Positively, I need to honor the author’s intention of trying to uphold biblical inerrancy. Someone with his scientific qualifications could very easily dismiss Scripture altogether and just ‘go with the flow’ of scientificism. He wants to prove that mainstream science is not against a de novo (miraculous) creation of a specific pair of human being called Adam and Eve. I believe his intent is loable. Furthermore, he provides good insight and category distinctions we all should come to know if we are seriously thinking about this issue. In that sense, his explanation of the what Genealogical Ancestry is is perhaps the most valuable gem in this volume. His scientific research is rigorous. Everything he explains regarding science is well documented, even if, at the end there’s room for disagreement. I also appreciate the care with which he reaches scientific conclusions by using terms as «highly probable,» «unlikely,» etcetera.
It is also very good, that this volume will make you go back to Scripture to assess if what the author is claiming is right. Any time something make you read you Bible, that’s a positive for me.
I would only wish that biblical-theological issues would have been dealt with with the same academic rigor as the scientific facts were. First, I believe there is an error of methodology. He presupposes «people out of Eden before Adam and Eve» from the start. Then assumes that Scripture is only silent about those (although, suggestive). Finally his hermeneutical method includes using scientific research to fill-in-the gaps.
Here’s the tricky thing, this is the question to answer: which gaps? There seems to be a conflation between general gaps of things not mentioned by Scripture regarding creation and the historicity of Adam and Eve (which is the central theme, as suggested by the title of the book), and the gaps created by Swamidass’ presupposition that ‘there were people leaving outside the garden’. He deals only with the second set.

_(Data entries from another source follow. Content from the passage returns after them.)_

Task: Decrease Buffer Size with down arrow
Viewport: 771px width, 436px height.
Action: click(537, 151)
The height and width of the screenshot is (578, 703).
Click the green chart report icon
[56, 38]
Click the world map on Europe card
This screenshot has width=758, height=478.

Thus, his theory is build up to dovetail perfectly with the gaps that his own presuppositions have created. This is key: if you can demonstrate biblically that those presupposition do not fit the proper interpretation of the Scripture, or even that there are not required by the text, then the whole argument falls. It becomes a house of cards. It turns out being a very complex science, fascinating, yet biblically unnecessary.

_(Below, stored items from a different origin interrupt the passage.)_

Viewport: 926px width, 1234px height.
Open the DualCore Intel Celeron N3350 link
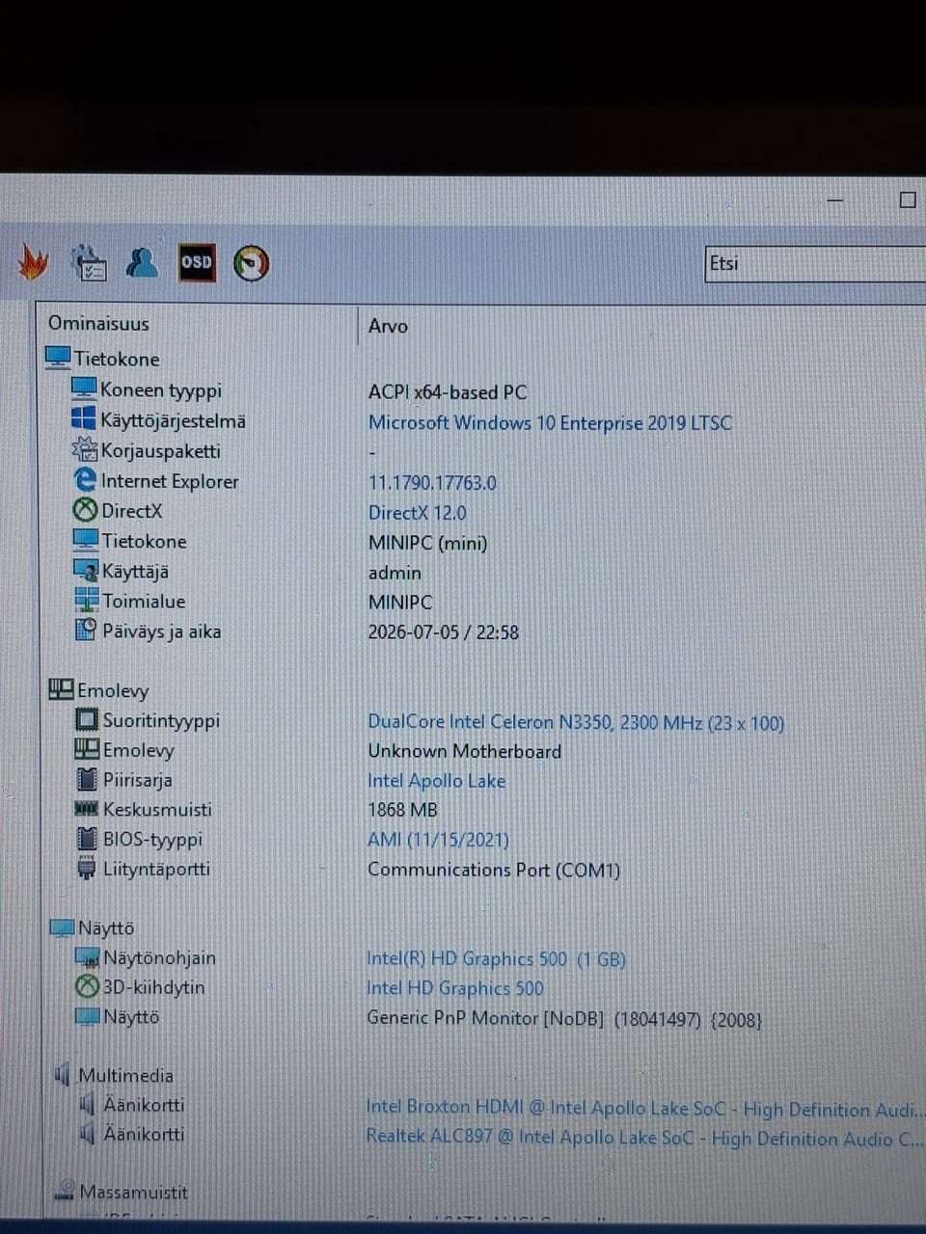(x=576, y=722)
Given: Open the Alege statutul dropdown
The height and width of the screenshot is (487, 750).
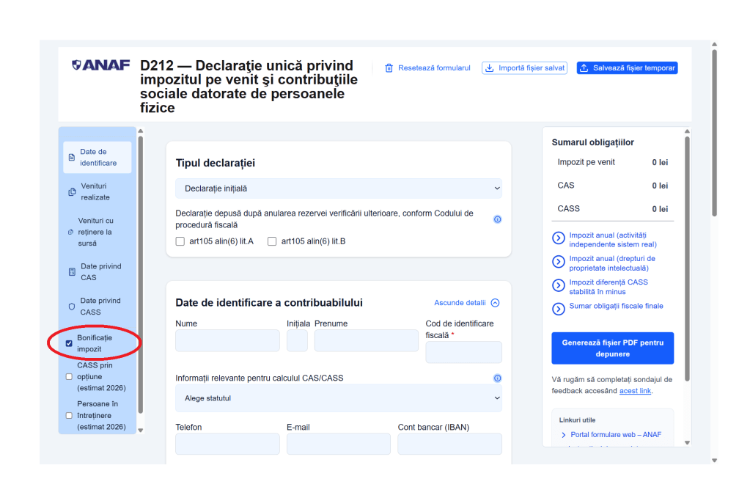Looking at the screenshot, I should pos(338,397).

All the science presented is subservient to the fact that there was indeed a group of people outside Eden before Adam and Eve, and that these were human beings.
However, is he able to demonstrate this assertion from Scripture? No. At most, it is an argument from silence. In my opinion, a weak one. It does not deal with the most pressing questions on interpretation and theology. Regarding interpretation, «silence» is his claim. Scripture does not say there weren’t, and science is compatible with the possibility of people being there, therefore, it must ‘probably’ be true. Regarding theology, the most important questions such as that of common dignity are not even raised. There are discussions regarding the «openness» of historical and even confessional theology. Again, for Swamidass, tradition almost never denies the possibility of men outside Eden, therefore, «it fits within Orthodox Theology.»

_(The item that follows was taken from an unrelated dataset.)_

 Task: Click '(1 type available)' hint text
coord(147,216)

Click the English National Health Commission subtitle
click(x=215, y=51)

Sadly the most important biblical and theological claims are not as well exegeted or documented as the scientific data is (i.e. compare his treatment of scientific computational data with his treatment of Genesis 1-2). Thus, there is a huge disparity with the way he deals with science and Scripture. In the aim of trying to uphold Scripture with science, (surely unintentionally), he has make Scripture subservient to scientific research.
Still, again, I believe the first section is worthy of our most serious attention. And because of that, this resource might be a good addition to your library, especially if you are interested with the modern trends of theistic evolution.